Oxidative Stress Levels Induced by Mercury Exposure in Amazon Juvenile Populations in Brazil
, Sandra S. Hacon 2, Claudia M. Vega 2,3, Jucilene A. Vieira 1, Ariane L. Larentis 1, Rita C. O. C. Mattos 1, Daniel Valente 1, Isabele C. Costa-Amaral 1, Dennys S. Mourão 2, Gabriela P. Silva 2 and Beatriz F. A. Oliveira 2
Round 1
Reviewer 1 Report
The study is very interesting and the authors show the effect of mercury in some indicators of oxidative stress in children population. However, glutathione is a low molecular weight antioxidant that is very prone to oxidation when samples are stored and this can affect levels. Therefore it is suggested to the authors to explain how to stabilize the samples to avoid the oxidation of reduced glutathione. In addition, GST catalyze conjugation of reduced glutathione to a wide range of substrates, then how can the enzyme activity be increased without affecting the glutathione reduced. Please explain more deeply.
Author Response
Dear Reviewer
Thank you for the opportunity to review our manuscript. We very much appreciate the comments and suggestions from your revision, and maked the necessary adjustments in the manuscript.

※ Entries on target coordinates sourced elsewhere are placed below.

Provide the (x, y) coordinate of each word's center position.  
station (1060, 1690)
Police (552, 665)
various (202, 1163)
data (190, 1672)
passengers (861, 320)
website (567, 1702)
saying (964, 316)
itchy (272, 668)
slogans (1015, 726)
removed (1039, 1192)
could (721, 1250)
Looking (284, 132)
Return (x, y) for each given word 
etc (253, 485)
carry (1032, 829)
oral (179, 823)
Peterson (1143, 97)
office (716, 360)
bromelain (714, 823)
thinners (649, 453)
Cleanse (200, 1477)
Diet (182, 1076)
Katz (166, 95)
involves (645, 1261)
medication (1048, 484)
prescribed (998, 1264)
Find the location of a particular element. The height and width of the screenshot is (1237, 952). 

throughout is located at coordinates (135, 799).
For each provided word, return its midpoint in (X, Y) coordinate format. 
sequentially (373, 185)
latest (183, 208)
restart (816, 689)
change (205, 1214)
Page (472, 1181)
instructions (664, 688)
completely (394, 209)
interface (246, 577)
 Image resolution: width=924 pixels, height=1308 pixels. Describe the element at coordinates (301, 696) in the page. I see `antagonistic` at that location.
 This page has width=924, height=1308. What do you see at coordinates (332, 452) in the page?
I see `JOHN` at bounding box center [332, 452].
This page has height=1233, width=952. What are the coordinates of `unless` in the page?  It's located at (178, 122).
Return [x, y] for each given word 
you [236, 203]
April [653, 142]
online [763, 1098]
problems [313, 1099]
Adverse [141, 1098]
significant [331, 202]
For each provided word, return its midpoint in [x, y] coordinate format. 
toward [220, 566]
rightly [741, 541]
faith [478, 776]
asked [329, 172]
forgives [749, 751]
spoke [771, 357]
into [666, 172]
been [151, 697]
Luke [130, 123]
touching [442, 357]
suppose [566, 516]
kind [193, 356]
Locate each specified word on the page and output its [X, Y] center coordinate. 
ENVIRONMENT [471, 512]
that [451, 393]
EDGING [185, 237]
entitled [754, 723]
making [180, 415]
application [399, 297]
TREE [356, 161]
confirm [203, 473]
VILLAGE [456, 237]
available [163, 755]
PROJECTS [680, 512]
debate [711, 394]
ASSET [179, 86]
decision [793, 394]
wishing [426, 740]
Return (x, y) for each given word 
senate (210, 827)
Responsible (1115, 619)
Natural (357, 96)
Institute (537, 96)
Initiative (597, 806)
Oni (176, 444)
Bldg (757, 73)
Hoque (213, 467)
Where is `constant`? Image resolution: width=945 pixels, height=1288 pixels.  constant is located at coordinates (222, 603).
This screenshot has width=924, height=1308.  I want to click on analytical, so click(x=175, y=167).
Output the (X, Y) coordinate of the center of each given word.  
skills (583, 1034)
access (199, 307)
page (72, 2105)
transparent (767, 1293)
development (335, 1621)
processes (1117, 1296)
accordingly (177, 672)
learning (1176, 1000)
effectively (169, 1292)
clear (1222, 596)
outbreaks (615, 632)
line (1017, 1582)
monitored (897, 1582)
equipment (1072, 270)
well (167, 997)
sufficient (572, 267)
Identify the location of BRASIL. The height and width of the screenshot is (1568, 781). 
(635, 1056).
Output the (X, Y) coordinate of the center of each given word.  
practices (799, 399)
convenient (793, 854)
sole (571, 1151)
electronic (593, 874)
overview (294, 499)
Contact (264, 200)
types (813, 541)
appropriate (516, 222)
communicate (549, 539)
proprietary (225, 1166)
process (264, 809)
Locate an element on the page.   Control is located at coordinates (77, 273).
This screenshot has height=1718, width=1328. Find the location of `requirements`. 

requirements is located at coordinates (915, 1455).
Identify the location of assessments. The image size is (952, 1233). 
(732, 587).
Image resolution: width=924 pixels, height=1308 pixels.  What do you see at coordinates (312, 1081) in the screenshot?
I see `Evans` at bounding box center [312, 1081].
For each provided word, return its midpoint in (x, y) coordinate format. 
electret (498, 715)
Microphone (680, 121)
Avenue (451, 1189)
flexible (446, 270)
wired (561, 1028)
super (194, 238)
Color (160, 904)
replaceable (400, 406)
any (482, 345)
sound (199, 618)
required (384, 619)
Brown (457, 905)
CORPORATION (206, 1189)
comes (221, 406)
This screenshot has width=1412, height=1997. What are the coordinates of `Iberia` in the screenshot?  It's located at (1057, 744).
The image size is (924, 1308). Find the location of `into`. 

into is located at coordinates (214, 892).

All recommendations and questions were answered below (in red).
Thank you again for your time and consideration,
In case of any questions, please do not hesitate to contact us anytime.
Best wishes,
Leandro Vargas B. de Carvalho
Response to Reviewer 1 Comments
English language and style are fine/minor spell check required
Response: The manuscript was entirely revised by an english native speaker.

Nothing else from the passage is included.